B. NOT AS SOME REGULAR RITUAL...
1. Cf. Mt 9:14-17
2. It should be done only when the occasion calls for it
3. Such as situations where you would be spending much time in prayer
C. NOT WITHOUT TRUE REPENTANCE...
1. Cf. Isa 58:3-9 It is of no avail if not accompanied with penitent obedience
D. SOME PRACTICAL SUGGESTIONS...
1. Don't go out and fast just because it sounds like a neat thing to do
a. Take the subject seriously b. Fast only when the occasion is a serious one
c. One in which you desperately desire God's help
2. If you have never fasted before...
a. Start slow, fasting only for brief periods of time b. End slow, gradually breaking your fast with fresh fruits and vegetables in small amounts
3. Fast when you have time to spend in prayerful meditation
a. Remember the purpose for fasting b. To humble oneself in God's sight
c. To seek favorable answer to prayer for some important plea
1. There is probably much more that could be said on the subject of fasting
2. But I hope that this is enough to stimulate our thinking on a subject which has often been neglected in both study and practice
3. As with any subject, the Word of God is the last word, and I hope that this study has shed some light on what His Word says on the subject of fasting
1. Here is what I propose, with the approval of the elders here, they have given me the green light to call the church to a fast upon the behalf of Jim and his family.

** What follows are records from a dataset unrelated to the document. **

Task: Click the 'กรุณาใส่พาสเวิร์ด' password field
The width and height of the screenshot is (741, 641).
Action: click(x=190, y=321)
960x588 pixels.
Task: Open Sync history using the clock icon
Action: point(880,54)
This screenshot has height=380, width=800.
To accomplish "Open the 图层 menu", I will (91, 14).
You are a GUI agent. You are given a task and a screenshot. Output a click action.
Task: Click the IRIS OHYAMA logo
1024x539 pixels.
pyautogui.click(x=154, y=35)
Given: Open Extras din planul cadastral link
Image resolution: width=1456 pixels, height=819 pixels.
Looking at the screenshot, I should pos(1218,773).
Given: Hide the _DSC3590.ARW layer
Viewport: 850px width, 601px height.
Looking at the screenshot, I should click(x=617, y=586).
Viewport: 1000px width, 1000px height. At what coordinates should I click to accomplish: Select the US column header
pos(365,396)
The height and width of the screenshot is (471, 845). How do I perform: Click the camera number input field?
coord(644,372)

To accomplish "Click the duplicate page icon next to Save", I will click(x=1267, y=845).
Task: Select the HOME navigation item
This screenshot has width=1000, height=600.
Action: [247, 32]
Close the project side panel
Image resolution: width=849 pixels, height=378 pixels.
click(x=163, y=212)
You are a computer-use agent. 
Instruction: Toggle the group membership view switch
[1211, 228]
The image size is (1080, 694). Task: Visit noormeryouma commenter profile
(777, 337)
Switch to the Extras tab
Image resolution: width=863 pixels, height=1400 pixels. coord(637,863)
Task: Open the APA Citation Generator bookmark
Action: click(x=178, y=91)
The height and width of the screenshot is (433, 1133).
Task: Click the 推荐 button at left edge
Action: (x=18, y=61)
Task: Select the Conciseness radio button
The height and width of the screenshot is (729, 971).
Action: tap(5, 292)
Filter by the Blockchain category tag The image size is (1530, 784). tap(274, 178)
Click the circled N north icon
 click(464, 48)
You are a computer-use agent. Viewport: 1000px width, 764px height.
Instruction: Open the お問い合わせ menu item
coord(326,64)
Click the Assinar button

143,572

a. Offer reasons why - why start with him? One may live without hand, not head. Each member is important, but sometimes your preacher has not developed or is not aware of things of divine assistance until he matures himself. We are not saying that others are of less significance that Jim, just that as all good things begin, we must begin as one, with one mind and one purpose. If you choose to include in your fast others which are just as in need as him - please do so. If you feel someone is not living up to their spiritual expectations of the body - pray intently for them as well. Go to your directory and write down beside every member the blessing you feel they need and pray for that.
2. As with anything we do for the Lord there must be some kind of order to this proclamation
a. I am asking you to sign up for a forty day fast. We will not all fast for forty days rather one person at a time will fast unto the Lord for forty days.The sheet in the foyer is to be taken home and brought back with the names of those in your family who will participate. For those who will volunteer, you will be given a guideline on how to proceed with the fast with some general thoughts and instructions about proceeding to do this ministering unto the Lord. I will set up a roster at home and call and ask if such and such a time will be convenient for you to exercise your fast on a certain date.
3. Just because you do not sign up does not make you less spiritual than others. We are not making this mandatory. We are not going to make this issue a test of fellowship, but I feel I have presented enough evidence to practice this service and given enough reason to motivate you to rise to the call. There may be obvious reasons why you couldn't perform this task. God knows and God understands your condition and in the end that is all that matters.